Samen voor Gezondheid 2026: signals for health tech

On March 15, 2026, policymakers, healthcare executives, and technologists convened at the congress. The message was unambiguous: healthcare must fundamentally change, and digitalization is essential to that transformation.

Updated 5 min read
Samen voor Gezondheid 2026 Congress — PCD CareHub

Shift toward the front end: from reactive to preventive care

One of the strongest signals at the congress was the explicit shift from treatment to prevention. The central question: from what perspective can people resolve their health questions at home? This is not an optional ambition — it is a necessity in a sector grappling with growing staffing shortages and rising healthcare costs.

Behind the political rhetoric lies a concrete agenda: greater emphasis on self-management, digital support, and mobilizing both care providers and clients.

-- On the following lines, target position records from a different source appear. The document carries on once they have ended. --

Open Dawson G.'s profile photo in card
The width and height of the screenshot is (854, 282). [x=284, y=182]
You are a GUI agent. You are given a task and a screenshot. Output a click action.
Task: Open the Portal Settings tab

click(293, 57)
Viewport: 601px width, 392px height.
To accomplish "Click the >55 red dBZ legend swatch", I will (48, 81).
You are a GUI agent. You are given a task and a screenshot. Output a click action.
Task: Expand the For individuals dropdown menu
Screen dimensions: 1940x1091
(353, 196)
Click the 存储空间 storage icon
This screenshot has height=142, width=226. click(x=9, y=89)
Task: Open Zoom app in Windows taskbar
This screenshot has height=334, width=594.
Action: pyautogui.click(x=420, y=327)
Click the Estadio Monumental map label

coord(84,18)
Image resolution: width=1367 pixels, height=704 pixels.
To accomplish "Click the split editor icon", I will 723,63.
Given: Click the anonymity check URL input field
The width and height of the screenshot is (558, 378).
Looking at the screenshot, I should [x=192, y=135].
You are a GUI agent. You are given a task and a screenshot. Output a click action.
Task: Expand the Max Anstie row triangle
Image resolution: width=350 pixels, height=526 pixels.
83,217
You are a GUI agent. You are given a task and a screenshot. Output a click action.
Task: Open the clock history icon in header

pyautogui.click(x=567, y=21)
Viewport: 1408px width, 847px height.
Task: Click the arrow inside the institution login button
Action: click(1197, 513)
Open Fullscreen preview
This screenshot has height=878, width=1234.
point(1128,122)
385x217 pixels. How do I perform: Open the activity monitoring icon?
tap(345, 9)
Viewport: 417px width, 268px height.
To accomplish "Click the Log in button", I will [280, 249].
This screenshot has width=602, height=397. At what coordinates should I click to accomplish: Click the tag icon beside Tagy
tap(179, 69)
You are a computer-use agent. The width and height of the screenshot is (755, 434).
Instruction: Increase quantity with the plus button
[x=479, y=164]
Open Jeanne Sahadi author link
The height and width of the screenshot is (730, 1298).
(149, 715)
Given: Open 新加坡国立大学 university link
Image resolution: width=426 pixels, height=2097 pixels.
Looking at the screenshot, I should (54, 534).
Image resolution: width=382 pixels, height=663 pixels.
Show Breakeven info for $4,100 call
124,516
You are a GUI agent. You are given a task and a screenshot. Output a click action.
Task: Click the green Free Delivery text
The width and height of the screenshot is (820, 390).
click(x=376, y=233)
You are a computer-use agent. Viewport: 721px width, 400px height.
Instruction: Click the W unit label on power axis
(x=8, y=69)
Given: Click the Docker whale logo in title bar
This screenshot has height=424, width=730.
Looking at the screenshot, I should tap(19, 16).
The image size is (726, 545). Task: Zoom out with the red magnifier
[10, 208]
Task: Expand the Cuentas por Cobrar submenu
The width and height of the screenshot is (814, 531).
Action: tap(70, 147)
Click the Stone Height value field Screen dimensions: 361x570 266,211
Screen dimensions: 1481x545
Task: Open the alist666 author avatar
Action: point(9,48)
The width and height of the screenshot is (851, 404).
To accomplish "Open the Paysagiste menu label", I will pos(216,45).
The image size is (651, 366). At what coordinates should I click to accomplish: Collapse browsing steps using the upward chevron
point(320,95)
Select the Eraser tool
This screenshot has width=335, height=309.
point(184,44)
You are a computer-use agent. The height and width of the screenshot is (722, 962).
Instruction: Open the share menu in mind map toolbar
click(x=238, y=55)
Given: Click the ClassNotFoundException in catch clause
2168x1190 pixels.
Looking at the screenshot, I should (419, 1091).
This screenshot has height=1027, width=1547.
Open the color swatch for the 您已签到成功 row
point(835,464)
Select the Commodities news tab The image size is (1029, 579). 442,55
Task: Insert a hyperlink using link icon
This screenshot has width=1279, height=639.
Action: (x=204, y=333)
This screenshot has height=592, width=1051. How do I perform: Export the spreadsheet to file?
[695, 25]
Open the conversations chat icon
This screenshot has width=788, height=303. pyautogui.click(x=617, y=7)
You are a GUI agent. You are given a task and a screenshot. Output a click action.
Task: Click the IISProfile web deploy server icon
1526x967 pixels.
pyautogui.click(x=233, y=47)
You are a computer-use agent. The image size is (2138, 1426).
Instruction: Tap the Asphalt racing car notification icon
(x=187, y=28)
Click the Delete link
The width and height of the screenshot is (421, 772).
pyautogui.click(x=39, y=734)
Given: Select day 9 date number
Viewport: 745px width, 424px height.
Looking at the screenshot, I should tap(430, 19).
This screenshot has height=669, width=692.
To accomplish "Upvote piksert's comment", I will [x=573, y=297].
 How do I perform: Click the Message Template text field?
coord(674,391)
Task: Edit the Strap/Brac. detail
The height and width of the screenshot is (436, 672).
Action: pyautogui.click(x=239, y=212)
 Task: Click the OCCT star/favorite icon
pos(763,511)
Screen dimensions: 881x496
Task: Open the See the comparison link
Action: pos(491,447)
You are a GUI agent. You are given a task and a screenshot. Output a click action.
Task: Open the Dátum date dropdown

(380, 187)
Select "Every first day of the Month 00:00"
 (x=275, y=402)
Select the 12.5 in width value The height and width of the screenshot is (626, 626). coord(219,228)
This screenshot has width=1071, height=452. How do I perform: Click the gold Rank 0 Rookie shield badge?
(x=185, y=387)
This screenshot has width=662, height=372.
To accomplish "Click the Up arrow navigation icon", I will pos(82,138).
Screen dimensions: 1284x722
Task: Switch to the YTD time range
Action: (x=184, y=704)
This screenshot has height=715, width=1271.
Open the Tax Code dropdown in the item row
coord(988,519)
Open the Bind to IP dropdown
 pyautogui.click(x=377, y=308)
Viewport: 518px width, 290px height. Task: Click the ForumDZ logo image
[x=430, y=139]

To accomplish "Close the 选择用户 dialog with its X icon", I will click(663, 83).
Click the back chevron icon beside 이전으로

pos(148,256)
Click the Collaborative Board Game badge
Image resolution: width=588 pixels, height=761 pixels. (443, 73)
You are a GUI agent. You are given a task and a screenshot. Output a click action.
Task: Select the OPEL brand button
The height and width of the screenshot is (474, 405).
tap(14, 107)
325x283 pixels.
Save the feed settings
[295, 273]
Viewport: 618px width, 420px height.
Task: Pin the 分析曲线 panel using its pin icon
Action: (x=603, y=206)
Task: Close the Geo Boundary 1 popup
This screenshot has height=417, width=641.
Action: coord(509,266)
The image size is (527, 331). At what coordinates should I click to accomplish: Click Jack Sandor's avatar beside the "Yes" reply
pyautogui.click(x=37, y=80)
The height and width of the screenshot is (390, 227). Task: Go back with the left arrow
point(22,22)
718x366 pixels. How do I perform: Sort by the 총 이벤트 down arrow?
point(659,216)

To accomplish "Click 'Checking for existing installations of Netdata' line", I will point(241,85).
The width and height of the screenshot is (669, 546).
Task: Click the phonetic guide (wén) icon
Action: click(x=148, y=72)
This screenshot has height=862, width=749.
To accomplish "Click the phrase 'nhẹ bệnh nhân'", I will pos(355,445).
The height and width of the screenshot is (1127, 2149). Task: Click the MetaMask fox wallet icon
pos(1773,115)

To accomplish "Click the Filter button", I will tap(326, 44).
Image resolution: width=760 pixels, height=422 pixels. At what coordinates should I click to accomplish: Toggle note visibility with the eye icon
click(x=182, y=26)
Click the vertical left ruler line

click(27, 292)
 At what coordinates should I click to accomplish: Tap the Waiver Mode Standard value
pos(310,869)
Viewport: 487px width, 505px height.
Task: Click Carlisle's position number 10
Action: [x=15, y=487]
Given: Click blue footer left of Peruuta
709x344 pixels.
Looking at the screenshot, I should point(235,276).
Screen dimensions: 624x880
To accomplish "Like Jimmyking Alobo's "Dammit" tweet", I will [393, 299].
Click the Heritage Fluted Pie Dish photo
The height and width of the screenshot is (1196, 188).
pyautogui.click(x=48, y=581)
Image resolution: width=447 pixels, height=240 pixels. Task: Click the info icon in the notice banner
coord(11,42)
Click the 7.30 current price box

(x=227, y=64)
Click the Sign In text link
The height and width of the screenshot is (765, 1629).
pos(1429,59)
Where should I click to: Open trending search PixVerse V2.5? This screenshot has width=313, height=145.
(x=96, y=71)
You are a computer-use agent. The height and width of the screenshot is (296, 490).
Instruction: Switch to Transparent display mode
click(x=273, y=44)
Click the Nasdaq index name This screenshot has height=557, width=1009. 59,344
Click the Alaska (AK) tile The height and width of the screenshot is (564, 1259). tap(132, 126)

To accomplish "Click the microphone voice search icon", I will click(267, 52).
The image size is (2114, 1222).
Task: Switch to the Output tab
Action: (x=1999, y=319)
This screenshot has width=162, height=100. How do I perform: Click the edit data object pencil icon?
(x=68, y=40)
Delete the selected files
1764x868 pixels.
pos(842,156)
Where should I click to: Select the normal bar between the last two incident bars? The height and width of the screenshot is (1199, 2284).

The shift toward the front end requires digital tools that enable patients and clients to take control of their own health: personal health records (PHRs), mHealth apps for self-monitoring, and telehealth for low-threshold contact with care providers.

Government, the field, and patients are all pushing in the same direction — digitalization is a necessity.

The national EHR: not one system, but an ecosystem

The most powerful statement came from the panel discussion on networked care: a national EHR must be established. This call reflects a deeply felt frustration across the field. Care providers run up against the limitations of fragmented systems that do not communicate with one another on a daily basis.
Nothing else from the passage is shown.